# Dataset rows:
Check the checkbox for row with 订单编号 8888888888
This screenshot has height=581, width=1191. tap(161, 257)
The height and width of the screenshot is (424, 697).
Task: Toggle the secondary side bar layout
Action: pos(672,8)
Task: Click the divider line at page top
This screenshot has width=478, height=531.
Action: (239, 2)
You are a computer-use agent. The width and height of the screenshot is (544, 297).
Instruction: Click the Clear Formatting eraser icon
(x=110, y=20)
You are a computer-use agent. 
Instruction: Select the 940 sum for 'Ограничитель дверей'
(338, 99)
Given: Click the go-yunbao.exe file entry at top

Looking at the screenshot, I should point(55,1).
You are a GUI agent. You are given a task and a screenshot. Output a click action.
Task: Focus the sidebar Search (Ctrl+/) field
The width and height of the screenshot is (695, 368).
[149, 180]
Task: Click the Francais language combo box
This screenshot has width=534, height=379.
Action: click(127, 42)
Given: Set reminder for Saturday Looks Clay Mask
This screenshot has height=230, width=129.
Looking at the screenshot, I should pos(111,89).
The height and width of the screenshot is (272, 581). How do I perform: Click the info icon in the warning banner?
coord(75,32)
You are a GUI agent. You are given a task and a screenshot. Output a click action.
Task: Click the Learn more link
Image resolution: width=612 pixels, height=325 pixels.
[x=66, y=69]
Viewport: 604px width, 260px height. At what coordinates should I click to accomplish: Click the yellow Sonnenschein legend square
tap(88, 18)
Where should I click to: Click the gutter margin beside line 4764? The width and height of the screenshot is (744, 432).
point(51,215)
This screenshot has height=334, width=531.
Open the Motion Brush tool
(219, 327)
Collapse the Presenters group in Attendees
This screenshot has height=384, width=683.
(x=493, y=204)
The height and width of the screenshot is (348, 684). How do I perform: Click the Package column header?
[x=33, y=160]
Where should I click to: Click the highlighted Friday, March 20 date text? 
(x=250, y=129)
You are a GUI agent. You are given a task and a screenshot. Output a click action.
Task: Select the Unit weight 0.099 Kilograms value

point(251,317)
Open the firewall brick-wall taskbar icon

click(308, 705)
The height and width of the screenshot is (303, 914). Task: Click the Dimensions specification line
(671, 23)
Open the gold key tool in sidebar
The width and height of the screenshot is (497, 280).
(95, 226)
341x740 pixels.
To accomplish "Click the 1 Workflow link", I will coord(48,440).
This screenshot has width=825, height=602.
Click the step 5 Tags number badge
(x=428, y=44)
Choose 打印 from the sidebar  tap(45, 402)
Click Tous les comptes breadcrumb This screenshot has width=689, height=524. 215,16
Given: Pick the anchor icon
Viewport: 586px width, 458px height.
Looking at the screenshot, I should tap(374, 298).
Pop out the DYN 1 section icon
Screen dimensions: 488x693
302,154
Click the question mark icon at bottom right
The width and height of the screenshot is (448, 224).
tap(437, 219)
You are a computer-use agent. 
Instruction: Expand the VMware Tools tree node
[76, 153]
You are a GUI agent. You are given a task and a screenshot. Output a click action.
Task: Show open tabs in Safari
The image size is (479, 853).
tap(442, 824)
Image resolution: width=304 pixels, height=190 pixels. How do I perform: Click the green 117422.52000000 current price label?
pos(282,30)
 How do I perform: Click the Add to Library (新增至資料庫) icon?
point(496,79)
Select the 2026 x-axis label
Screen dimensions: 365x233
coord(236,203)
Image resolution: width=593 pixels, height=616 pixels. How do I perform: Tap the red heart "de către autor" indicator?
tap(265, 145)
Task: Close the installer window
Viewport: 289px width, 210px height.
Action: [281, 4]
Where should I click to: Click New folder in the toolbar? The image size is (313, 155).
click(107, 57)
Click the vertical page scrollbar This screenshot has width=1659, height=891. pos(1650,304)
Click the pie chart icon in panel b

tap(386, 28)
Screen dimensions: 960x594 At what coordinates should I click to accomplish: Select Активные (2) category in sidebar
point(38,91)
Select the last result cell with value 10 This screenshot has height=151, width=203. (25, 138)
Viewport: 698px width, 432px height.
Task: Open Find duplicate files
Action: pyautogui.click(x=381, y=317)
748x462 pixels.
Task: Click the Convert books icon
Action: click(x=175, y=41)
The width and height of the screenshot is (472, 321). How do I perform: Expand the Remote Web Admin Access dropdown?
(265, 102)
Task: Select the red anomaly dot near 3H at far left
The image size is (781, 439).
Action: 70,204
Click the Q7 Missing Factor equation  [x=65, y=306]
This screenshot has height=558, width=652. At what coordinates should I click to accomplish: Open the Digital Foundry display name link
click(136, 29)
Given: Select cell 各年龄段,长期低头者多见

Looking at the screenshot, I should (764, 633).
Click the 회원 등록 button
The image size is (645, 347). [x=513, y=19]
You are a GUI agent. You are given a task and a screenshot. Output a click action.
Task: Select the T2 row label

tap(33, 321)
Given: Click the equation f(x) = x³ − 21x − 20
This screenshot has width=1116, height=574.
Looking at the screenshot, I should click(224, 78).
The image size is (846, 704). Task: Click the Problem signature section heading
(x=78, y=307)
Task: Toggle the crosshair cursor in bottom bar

# What you need to do:
Print all of the data above again, line for line, without changing anything.

# Answer for this exercise:
Check the checkbox for row with 订单编号 8888888888
This screenshot has height=581, width=1191. tap(161, 257)
The height and width of the screenshot is (424, 697).
Task: Toggle the secondary side bar layout
Action: pos(672,8)
Task: Click the divider line at page top
This screenshot has width=478, height=531.
Action: (239, 2)
You are a computer-use agent. The width and height of the screenshot is (544, 297).
Instruction: Click the Clear Formatting eraser icon
(x=110, y=20)
You are a computer-use agent. 
Instruction: Select the 940 sum for 'Ограничитель дверей'
(338, 99)
Given: Click the go-yunbao.exe file entry at top

Looking at the screenshot, I should point(55,1).
You are a GUI agent. You are given a task and a screenshot. Output a click action.
Task: Focus the sidebar Search (Ctrl+/) field
The width and height of the screenshot is (695, 368).
[149, 180]
Task: Click the Francais language combo box
This screenshot has width=534, height=379.
Action: click(127, 42)
Given: Set reminder for Saturday Looks Clay Mask
This screenshot has height=230, width=129.
Looking at the screenshot, I should pos(111,89).
The height and width of the screenshot is (272, 581). How do I perform: Click the info icon in the warning banner?
coord(75,32)
You are a GUI agent. You are given a task and a screenshot. Output a click action.
Task: Click the Learn more link
Image resolution: width=612 pixels, height=325 pixels.
[x=66, y=69]
Viewport: 604px width, 260px height. At what coordinates should I click to accomplish: Click the yellow Sonnenschein legend square
tap(88, 18)
Where should I click to: Click the gutter margin beside line 4764? The width and height of the screenshot is (744, 432).
point(51,215)
This screenshot has height=334, width=531.
Open the Motion Brush tool
(219, 327)
Collapse the Presenters group in Attendees
This screenshot has height=384, width=683.
(x=493, y=204)
The height and width of the screenshot is (348, 684). How do I perform: Click the Package column header?
[x=33, y=160]
Where should I click to: Click the highlighted Friday, March 20 date text? 
(x=250, y=129)
You are a GUI agent. You are given a task and a screenshot. Output a click action.
Task: Select the Unit weight 0.099 Kilograms value

point(251,317)
Open the firewall brick-wall taskbar icon

click(308, 705)
The height and width of the screenshot is (303, 914). Task: Click the Dimensions specification line
(671, 23)
Open the gold key tool in sidebar
The width and height of the screenshot is (497, 280).
(95, 226)
341x740 pixels.
To accomplish "Click the 1 Workflow link", I will coord(48,440).
This screenshot has width=825, height=602.
Click the step 5 Tags number badge
(x=428, y=44)
Choose 打印 from the sidebar  tap(45, 402)
Click Tous les comptes breadcrumb This screenshot has width=689, height=524. 215,16
Given: Pick the anchor icon
Viewport: 586px width, 458px height.
Looking at the screenshot, I should tap(374, 298).
Pop out the DYN 1 section icon
Screen dimensions: 488x693
302,154
Click the question mark icon at bottom right
The width and height of the screenshot is (448, 224).
tap(437, 219)
You are a computer-use agent. 
Instruction: Expand the VMware Tools tree node
[76, 153]
You are a GUI agent. You are given a task and a screenshot. Output a click action.
Task: Show open tabs in Safari
The image size is (479, 853).
tap(442, 824)
Image resolution: width=304 pixels, height=190 pixels. How do I perform: Click the green 117422.52000000 current price label?
pos(282,30)
 How do I perform: Click the Add to Library (新增至資料庫) icon?
point(496,79)
Select the 2026 x-axis label
Screen dimensions: 365x233
coord(236,203)
Image resolution: width=593 pixels, height=616 pixels. How do I perform: Tap the red heart "de către autor" indicator?
tap(265, 145)
Task: Close the installer window
Viewport: 289px width, 210px height.
Action: [281, 4]
Where should I click to: Click New folder in the toolbar? The image size is (313, 155).
click(107, 57)
Click the vertical page scrollbar This screenshot has width=1659, height=891. pos(1650,304)
Click the pie chart icon in panel b

tap(386, 28)
Screen dimensions: 960x594 At what coordinates should I click to accomplish: Select Активные (2) category in sidebar
point(38,91)
Select the last result cell with value 10 This screenshot has height=151, width=203. (25, 138)
Viewport: 698px width, 432px height.
Task: Open Find duplicate files
Action: pyautogui.click(x=381, y=317)
748x462 pixels.
Task: Click the Convert books icon
Action: click(x=175, y=41)
The width and height of the screenshot is (472, 321). How do I perform: Expand the Remote Web Admin Access dropdown?
(265, 102)
Task: Select the red anomaly dot near 3H at far left
The image size is (781, 439).
Action: 70,204
Click the Q7 Missing Factor equation  [x=65, y=306]
This screenshot has height=558, width=652. At what coordinates should I click to accomplish: Open the Digital Foundry display name link
click(136, 29)
Given: Select cell 各年龄段,长期低头者多见

Looking at the screenshot, I should (764, 633).
Click the 회원 등록 button
The image size is (645, 347). [x=513, y=19]
You are a GUI agent. You are given a task and a screenshot. Output a click action.
Task: Select the T2 row label

tap(33, 321)
Given: Click the equation f(x) = x³ − 21x − 20
This screenshot has width=1116, height=574.
Looking at the screenshot, I should click(224, 78).
The image size is (846, 704). Task: Click the Problem signature section heading
(x=78, y=307)
Task: Toggle the crosshair cursor in bottom bar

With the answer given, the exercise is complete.